Iranian Judge Eludes Arrest In Europe

This article is from the archive of The New York Sun before the launch of its new website in 2022. The Sun has neither altered nor updated such articles but will seek to correct any errors, mis-categorizations or other problems introduced during transfer.

The New York Sun

WASHINGTON – An Iranian prosecutor who is accused of condoning the torture, rape, and murder of a Canadian photojournalist will have to plan his trips to Europe and the Americas carefully after it was disclosed that the Canadian government is now demanding his arrest if he leaves Iran.

The Canadian foreign minister, Peter MacKay, telephoned his German counterpart last week and asked that Saeed Mortazavi be arrested if he set foot in Frankfurt, Germany. Mr. Mortazavi was expected to stop over in the German city on his flight back to Tehran from Geneva, Switzerland, after attending the opening session of the new U.N. Human Rights Council.

The Canadian government has declared that Mr. Mortazavi’s 2003 decision to send photographer Zahra Kazemi, a Canadian citizen, to the prison where she was murdered makes him culpable in the crime.

Speaking to reporters in Ottawa, Prime Minister Harper said on Friday that he was making an appeal to the world to use “all manner of law” available to apprehend Mr. Mortazavi. Mr. MacKay was even stronger in his wording, telling reporters Thursday night: “Mark my words, this individual is on notice. If there is any way Canada can bring this person to justice, we’ll do it.”

The move from Canada to appeal for the arrest of Mr. Mortazavi could provide a window into what Western diplomacy toward Iran might look like should the ruling mullahs spurn an offer to negotiate an end to their enrichment of uranium.

In January, American diplomats began meeting with their European counterparts to devise sanctions against the regime that would not be contingent on the approval of a divided U.N. Security Council. While that track appears to have been put aside for now in favor of inducing Iran to negotiate on its nuclear program, last week the national security adviser, Stephen Hadley, set a soft deadline of this week for an Iranian response to the negotiation offer. President Ahmadinejad said he would need until August.

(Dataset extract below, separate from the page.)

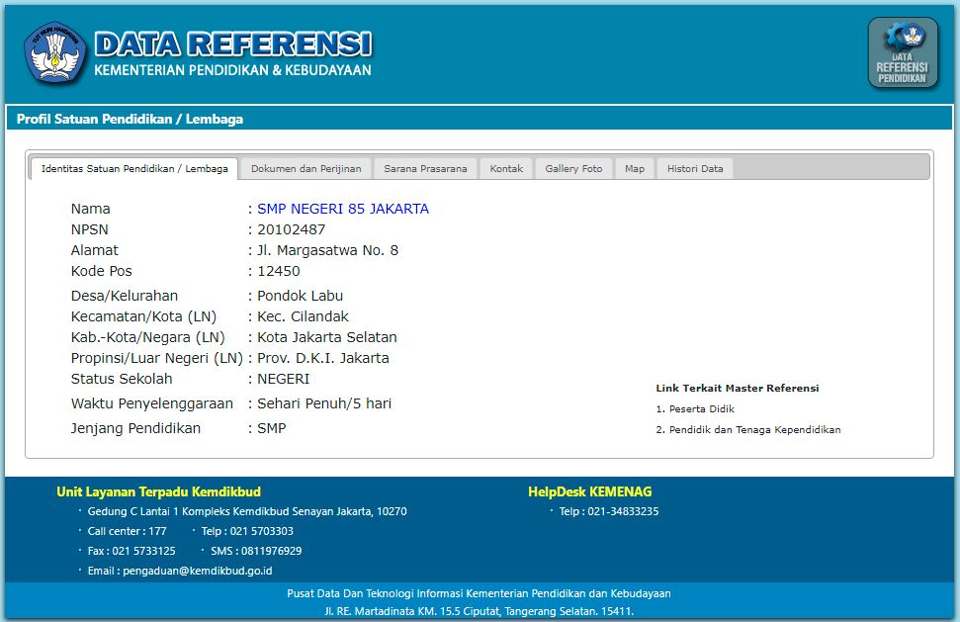
Task: Click the SMP NEGERI 85 JAKARTA name link
Action: pyautogui.click(x=342, y=209)
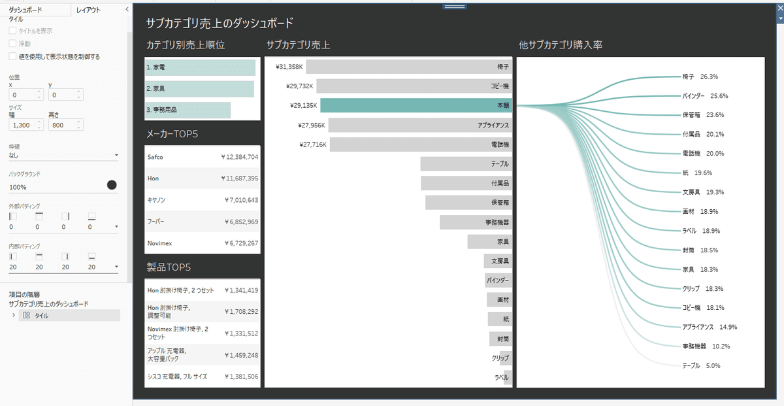This screenshot has height=406, width=784.
Task: Collapse the side pane with the chevron
Action: point(126,10)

According to a dispatch filed over the weekend on Radio Farda, the American-funded Persian radio station, Mr. Mortazavi was displeased by the international reaction to his participation in the Iranian delegation to Geneva, particularly that the human rights group, headed by a Nobel Peace Prize winner, Shirin Ebadi, appealed against the prosecutor’s presence in a letter to U.N. Secretary-General Annan.

On Saturday, Iran’s foreign minister responded to the Canadian campaign with invective. “The Canadian claims are illogical and they should understand who they are talking to and they should speak up to their level,” Manouchehr Mottaki told Iran’s official news agency from Geneva on Saturday.